RAPOLANO TERME, Siena, Tuscany, Italy—Oh, we’re headed for adventure today. For years I’ve been trying to work up the courage to go to one of Italy’s many spas. Today’s the day. Midge has an appointment, buddy Steve has an appointment too and we’re on our way.

midgestevegari1

Do try this. It’s hard for me to imagine a finer way to spend the day. Even in famously idyllic Tuscany. And it was about half reasonably priced. The spa we picked charged 11 euros for an all access pass that let you into all the many thermal pools indoor and out. For the whole day. The place is great, clean and polished, chaise lounges surrounding pools of every temperature. With a slack jawed look of contentment, bathers were positioning themselves under the splash of wide mouthed spigots and letting the relaxingly hot, mineral rich waters whoosh over them.

Once in a great while you can pick up a hint of the sulfur in the water. But not in a disagreeable “What the Heck was that?” kind of way. You just note it and maybe think to yourself “Hey, Farmboy, you’re at a Spa in Italy. How about that?”

GETTING INTO MORE HOT WATER THAN USUAL

There are pools of every size and shape but the pecking order for temperature seemed to be: the closer to the building, the hotter the water you were into. The further away, the cooler the waters. On a spring day when the temps are still a bit cool in the shadows of the pines, you can tell where the heat is by where the bathers are ganged up.

This was better than I imagined. There is food of every kind and a full bar just inside the pool area. Pastries, coffee, they’ve got all the necessities critical for a day at the beach. Except towels. Who would have thought? Believe me, they just don’t have them. How can that be? Oh, and they don’t have directions. Even sitting up real close to the computer screen it was vague/mysterious about how one was to go about arriving here. I should have asked Andrea. This is all his doing.

I was hanging out, bothering him at Masolino’s between lunch and dinner crowds one day and broached the subject of this particular spa with him because we have a major villa for sale right beside it. So I asked if he knew about Terme Antica Querciolaia. Knew it? He, literally, has a season pass to it. He and his family are on their feet, I don’t know, 12 hours a day feeding half of Umbria and keeping their coffee cups and wine glasses full six days a week. But on the seventh day they rested. Clicking the numbers off on his fingers, he said “on our Torno (our turn to take a day off) we first get the kids up, second we feed them, and point them to the door. And we run to the car to get as much spa time as we possibly can.” He named spas big and small for miles around. He has different subtle seasonal variations he explores constantly but as a Brit would say about their favorite pub, this is “his local.” His main spa.
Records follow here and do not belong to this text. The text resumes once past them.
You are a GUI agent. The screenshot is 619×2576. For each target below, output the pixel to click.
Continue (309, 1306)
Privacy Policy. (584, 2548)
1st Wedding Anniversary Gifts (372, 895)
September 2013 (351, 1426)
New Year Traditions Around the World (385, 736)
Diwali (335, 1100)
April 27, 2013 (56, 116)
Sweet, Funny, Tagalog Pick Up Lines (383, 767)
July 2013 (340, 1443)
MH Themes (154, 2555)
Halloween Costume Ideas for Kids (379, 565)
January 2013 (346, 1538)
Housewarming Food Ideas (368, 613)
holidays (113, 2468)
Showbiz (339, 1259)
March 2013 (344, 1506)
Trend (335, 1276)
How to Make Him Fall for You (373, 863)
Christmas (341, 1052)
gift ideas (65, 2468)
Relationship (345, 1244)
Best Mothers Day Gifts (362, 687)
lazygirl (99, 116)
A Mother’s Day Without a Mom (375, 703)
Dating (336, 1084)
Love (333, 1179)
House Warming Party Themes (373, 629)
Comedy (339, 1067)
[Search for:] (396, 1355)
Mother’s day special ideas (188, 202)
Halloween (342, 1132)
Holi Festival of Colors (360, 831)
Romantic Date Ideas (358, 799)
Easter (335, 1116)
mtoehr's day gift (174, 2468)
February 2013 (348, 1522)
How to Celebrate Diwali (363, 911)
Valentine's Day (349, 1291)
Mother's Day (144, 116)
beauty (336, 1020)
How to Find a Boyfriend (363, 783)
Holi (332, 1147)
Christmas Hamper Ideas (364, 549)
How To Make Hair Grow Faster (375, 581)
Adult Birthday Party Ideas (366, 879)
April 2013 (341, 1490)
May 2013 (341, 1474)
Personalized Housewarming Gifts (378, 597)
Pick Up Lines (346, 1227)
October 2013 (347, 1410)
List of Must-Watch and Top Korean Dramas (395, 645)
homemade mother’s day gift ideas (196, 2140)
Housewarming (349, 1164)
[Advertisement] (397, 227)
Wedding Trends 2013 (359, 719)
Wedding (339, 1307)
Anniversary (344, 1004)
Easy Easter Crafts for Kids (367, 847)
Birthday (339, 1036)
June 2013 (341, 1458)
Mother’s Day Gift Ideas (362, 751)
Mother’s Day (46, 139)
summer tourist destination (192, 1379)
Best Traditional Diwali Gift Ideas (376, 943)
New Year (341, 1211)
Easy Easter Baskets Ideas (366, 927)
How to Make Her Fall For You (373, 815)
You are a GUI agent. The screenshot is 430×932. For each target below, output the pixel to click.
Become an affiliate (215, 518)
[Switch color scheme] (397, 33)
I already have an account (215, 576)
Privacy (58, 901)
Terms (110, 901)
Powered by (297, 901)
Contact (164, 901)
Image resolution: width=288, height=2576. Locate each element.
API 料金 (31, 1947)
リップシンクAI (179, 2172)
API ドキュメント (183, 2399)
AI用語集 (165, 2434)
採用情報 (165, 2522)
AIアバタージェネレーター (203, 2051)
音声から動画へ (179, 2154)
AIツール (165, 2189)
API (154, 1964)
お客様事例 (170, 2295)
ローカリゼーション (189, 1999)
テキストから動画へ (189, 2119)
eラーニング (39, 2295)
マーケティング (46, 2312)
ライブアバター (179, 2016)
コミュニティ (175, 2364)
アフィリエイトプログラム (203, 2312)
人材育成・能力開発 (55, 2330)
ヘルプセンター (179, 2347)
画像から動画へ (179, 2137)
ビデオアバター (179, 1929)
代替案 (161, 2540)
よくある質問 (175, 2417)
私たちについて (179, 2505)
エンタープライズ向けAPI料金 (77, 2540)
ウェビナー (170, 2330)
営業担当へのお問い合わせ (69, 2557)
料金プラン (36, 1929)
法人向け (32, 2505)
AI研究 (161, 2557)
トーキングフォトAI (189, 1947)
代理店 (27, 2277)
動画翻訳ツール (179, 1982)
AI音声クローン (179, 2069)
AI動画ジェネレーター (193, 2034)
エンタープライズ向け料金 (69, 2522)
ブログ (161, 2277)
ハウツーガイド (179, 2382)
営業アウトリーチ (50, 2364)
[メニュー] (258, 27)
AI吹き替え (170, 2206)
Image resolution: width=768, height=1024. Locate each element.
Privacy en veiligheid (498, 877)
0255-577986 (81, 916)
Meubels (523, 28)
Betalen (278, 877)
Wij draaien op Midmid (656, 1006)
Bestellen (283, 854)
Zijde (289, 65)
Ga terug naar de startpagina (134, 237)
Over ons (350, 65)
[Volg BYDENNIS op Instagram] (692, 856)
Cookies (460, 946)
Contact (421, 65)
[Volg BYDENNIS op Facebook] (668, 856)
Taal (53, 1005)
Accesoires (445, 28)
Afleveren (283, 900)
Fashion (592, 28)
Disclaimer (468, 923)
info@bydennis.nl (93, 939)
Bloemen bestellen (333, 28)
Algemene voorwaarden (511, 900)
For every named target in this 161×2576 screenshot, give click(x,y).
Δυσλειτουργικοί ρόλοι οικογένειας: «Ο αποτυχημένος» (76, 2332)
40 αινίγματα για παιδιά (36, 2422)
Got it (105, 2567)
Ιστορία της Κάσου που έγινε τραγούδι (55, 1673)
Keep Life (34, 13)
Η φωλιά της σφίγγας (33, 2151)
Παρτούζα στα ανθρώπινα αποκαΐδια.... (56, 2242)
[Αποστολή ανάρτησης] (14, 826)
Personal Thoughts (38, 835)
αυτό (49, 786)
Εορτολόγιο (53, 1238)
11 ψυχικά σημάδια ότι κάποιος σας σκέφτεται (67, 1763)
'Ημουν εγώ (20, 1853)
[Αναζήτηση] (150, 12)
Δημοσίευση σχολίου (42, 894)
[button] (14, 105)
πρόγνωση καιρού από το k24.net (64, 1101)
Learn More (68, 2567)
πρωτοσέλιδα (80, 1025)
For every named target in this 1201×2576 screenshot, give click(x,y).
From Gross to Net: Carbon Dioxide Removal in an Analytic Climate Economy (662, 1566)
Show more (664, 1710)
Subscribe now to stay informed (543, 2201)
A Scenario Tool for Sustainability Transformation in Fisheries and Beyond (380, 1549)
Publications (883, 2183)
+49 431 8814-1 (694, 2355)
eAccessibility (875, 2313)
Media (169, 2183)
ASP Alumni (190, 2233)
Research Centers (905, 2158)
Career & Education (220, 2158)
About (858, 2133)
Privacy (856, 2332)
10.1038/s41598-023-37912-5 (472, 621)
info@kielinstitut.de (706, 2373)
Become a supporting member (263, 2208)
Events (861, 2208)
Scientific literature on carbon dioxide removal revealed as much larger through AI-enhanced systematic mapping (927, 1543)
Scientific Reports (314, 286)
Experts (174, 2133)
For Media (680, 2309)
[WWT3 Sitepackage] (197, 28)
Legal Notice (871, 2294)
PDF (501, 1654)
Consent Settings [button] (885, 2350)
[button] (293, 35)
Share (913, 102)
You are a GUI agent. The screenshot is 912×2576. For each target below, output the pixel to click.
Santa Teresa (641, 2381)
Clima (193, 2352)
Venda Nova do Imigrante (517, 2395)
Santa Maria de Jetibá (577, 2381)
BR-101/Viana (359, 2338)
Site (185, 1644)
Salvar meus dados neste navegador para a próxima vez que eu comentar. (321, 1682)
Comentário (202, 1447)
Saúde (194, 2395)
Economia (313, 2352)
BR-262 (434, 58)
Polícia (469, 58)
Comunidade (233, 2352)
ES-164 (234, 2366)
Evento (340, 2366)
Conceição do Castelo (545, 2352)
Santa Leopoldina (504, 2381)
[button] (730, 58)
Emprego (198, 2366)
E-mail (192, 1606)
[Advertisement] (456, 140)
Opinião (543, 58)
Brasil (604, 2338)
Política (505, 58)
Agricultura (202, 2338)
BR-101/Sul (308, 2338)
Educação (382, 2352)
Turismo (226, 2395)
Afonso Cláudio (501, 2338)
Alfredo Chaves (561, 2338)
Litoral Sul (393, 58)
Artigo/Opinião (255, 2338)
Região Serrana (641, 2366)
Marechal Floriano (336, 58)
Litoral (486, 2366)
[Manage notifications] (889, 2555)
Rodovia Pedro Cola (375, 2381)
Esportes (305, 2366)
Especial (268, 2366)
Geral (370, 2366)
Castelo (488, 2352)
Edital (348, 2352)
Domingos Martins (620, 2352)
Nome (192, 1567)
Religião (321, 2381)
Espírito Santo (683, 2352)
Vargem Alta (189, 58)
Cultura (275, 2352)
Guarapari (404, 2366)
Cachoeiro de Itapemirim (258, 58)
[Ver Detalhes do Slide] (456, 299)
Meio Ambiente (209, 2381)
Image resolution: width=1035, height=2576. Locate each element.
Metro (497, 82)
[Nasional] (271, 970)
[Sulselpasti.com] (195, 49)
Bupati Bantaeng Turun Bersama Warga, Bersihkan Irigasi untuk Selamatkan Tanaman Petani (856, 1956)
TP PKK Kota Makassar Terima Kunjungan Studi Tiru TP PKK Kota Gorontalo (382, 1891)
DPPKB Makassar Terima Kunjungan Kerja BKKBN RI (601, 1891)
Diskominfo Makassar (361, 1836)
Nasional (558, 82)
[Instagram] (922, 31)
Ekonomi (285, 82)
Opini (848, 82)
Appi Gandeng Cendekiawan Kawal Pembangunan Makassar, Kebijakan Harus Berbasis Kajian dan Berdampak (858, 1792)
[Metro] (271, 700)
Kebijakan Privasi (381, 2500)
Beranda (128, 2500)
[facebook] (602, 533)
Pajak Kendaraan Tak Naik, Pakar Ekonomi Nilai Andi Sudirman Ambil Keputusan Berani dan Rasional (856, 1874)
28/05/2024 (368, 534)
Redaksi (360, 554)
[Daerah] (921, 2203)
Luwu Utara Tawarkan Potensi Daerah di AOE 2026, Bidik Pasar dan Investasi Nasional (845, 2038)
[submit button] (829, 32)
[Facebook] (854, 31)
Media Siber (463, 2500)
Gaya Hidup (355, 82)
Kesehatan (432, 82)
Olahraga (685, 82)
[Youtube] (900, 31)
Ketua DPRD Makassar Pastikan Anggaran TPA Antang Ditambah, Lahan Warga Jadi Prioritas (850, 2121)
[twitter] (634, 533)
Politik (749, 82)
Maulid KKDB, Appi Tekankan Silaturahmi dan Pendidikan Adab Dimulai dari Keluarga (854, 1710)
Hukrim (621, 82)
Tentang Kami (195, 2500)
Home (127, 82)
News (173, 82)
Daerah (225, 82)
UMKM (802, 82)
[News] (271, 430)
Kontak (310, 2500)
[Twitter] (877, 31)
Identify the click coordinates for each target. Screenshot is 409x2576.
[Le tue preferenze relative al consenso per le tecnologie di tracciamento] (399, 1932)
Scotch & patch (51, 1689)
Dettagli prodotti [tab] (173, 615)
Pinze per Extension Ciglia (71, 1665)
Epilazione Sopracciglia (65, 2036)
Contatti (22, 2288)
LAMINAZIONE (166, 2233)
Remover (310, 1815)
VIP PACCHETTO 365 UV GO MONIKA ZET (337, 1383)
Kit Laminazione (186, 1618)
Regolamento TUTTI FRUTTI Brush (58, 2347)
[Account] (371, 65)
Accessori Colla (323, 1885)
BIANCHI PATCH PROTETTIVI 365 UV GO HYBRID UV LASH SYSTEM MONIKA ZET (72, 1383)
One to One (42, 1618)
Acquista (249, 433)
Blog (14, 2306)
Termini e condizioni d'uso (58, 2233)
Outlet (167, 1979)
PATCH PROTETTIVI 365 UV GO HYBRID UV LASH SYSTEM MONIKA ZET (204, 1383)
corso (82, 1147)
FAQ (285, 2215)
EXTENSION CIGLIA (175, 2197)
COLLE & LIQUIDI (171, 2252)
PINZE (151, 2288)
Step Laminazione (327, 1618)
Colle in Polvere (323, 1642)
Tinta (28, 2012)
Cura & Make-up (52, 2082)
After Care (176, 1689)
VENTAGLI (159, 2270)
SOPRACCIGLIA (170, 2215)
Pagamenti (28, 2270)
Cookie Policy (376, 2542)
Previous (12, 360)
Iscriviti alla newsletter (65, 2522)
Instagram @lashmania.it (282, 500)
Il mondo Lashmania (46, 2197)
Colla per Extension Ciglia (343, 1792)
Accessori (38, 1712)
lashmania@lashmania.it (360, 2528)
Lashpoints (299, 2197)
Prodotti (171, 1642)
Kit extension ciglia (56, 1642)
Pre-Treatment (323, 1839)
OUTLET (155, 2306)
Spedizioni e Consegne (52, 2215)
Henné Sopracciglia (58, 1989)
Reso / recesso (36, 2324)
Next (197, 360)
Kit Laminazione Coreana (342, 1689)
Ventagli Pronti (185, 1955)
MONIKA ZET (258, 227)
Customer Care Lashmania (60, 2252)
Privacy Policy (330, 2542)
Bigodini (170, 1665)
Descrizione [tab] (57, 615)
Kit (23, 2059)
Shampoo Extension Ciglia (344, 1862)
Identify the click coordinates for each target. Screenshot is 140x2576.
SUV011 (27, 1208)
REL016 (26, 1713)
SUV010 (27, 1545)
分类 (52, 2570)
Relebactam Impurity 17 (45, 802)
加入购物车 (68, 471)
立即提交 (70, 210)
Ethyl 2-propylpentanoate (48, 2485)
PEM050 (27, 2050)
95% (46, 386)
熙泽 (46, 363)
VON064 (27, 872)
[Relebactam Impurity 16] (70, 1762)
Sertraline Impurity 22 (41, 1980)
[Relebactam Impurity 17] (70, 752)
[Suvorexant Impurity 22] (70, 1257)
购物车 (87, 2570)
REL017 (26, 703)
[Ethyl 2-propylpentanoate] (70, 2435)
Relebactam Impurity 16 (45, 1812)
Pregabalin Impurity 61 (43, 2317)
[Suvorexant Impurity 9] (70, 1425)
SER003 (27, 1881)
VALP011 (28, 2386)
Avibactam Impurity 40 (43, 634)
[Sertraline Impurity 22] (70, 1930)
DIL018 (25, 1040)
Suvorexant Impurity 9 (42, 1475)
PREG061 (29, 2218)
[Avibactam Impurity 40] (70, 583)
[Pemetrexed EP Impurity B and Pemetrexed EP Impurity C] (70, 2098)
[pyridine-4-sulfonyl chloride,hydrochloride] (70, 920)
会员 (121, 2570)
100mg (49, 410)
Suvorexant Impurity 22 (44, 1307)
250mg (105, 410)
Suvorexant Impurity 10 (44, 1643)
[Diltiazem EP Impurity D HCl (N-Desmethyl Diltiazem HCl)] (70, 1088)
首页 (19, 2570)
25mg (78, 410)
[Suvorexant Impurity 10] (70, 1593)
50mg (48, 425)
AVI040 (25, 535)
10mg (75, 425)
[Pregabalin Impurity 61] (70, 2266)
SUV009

midgespaapple1THEY’RE NOT THROWING IN THE TOWEL

Even though the directions are not obvious on the Terme Antica Querciolaia web site, it’s easy to find. You know where the main North South autostrada A1 hits Bettole? That is where we jump off to get to Castiglione del Lago or Panicale or Cortona etc when coming from Florence or Siena. Anyway, it is right about there not far from the Bettole autostrada exit/entrance. As their site says it is just “due passi” two steps from Siena, Pienza and Montepulciano. When you get near Bettole, just start looking for Rapolano Terme. Follow the signs and in short order you are there. And bring a towel. I know, I’m back on that again, but why wouldn’t they sell, rent or give you towels? Do not know. Must be a cultural thing. But it was funny because we called to make an appointment for different treatments and massages and the nice voice on the phone made a special point of saying to “be sure to bring a bathrobes and flip flops.” Oh, well, they don’t and once you get over that you see it for what it is, very clean, organized, newly renovated and lazygoodfun.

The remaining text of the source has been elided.